- **Problem description**
In the passage on setting rent, which kind of property is given as an example that could command higher rent?

- **Given text**
--------------------------------------------------
2. Decide what you will charge for rent.

After you have gone through the financial planning stage, you should have a good idea of what your baseline financial needs are going to be. Now you need to decide what rent you will charge to meet those needs – and hopefully generate at least some income on top of that number. The challenge is setting a rental rate that meets all of your financial needs but is still competitive with other rents in your area.

Unless you are offering something exceptional which will attract renters even if the price is higher than everyone else’s, you are going to have to charge an amount that is similar to what other landlords are charging in your area for similar properties. For example, if you own a waterfront property, you'll probably be able to charge higher rent. Maybe much higher!

You can get a better idea of what a competitive rental rate is by researching rentals in your area. You can find lots of options online, but you will be best served by doing some legwork and looking at homes in person as well. You can take tours of properties just like any other prospective renter to get a clearer picture of what different landlords are offering renters.

You should also give some thought on whether you would consider rent to own. There may be a percentage of renters that might consider purchasing your property when the lease is over. A rent-to-own situation could work out well if you're on the fence about selling at the moment.

3. Decide how you are going to manage the property.
--------------------------------------------------
- **Extracted records**
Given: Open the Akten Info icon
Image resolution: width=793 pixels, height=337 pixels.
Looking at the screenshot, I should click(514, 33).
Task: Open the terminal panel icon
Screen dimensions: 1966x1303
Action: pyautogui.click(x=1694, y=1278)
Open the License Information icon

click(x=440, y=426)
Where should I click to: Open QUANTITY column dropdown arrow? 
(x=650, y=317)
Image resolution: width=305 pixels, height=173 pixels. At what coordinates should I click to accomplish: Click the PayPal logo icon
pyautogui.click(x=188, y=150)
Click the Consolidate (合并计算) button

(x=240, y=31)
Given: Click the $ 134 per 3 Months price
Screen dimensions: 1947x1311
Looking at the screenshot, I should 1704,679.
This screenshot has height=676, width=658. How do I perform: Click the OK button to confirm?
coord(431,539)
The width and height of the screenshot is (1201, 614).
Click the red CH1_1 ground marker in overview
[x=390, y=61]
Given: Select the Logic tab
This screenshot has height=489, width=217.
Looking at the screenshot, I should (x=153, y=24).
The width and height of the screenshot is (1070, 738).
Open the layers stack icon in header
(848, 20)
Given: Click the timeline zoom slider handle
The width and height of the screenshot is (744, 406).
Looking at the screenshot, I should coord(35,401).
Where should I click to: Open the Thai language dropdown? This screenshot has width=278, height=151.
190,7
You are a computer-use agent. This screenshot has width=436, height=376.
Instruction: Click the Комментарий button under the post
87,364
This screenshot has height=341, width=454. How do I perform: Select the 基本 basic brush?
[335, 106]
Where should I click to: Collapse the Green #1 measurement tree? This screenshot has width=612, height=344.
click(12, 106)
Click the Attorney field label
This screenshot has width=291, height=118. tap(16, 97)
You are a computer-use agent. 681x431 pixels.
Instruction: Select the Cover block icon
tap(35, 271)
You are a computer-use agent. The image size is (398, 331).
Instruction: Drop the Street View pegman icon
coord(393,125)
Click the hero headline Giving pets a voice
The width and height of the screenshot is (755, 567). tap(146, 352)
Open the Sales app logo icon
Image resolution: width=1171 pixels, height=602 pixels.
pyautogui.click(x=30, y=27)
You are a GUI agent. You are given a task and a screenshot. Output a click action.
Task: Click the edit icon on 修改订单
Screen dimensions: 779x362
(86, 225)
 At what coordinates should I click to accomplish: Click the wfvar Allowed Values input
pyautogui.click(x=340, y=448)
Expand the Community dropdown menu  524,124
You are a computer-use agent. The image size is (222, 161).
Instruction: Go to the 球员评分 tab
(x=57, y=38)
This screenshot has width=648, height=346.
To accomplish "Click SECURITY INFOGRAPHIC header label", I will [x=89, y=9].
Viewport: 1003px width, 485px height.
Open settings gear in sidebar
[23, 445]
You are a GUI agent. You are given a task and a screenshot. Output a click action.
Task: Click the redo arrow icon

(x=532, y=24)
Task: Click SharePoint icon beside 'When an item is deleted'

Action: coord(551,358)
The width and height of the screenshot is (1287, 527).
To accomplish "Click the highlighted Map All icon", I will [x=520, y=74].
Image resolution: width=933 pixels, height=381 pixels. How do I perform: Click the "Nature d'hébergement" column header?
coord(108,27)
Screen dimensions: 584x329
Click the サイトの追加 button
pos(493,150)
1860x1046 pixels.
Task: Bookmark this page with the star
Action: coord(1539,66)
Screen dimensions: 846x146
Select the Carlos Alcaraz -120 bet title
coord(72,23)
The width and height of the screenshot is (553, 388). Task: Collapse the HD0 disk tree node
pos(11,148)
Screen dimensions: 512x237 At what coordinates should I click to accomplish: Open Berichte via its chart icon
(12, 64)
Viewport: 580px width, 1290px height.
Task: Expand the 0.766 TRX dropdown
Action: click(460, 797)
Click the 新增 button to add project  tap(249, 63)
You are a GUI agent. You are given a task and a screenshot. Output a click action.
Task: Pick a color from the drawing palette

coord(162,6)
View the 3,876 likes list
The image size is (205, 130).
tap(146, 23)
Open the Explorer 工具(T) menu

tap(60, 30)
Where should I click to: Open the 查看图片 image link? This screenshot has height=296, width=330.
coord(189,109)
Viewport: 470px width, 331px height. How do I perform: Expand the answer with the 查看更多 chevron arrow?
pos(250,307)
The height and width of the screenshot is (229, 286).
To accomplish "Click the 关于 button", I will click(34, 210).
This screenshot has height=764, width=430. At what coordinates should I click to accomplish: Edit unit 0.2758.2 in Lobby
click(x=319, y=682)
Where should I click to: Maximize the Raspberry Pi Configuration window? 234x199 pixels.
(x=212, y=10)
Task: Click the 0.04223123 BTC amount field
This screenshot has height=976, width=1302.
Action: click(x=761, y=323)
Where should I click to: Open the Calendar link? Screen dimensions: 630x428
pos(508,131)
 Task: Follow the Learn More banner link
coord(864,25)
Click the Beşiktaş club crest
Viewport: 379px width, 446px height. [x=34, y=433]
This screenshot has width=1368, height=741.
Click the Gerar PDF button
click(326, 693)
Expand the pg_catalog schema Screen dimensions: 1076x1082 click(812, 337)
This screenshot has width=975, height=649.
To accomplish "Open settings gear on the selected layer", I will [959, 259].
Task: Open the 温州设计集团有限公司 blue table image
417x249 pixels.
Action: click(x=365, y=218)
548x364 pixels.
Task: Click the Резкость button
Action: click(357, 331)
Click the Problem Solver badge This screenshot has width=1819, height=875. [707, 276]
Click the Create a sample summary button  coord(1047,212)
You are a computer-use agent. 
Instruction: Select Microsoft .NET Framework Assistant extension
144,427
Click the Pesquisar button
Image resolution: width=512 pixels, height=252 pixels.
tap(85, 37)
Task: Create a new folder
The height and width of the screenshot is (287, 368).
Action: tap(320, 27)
--------------------------------------------------
- **Full solution**
A waterfront property.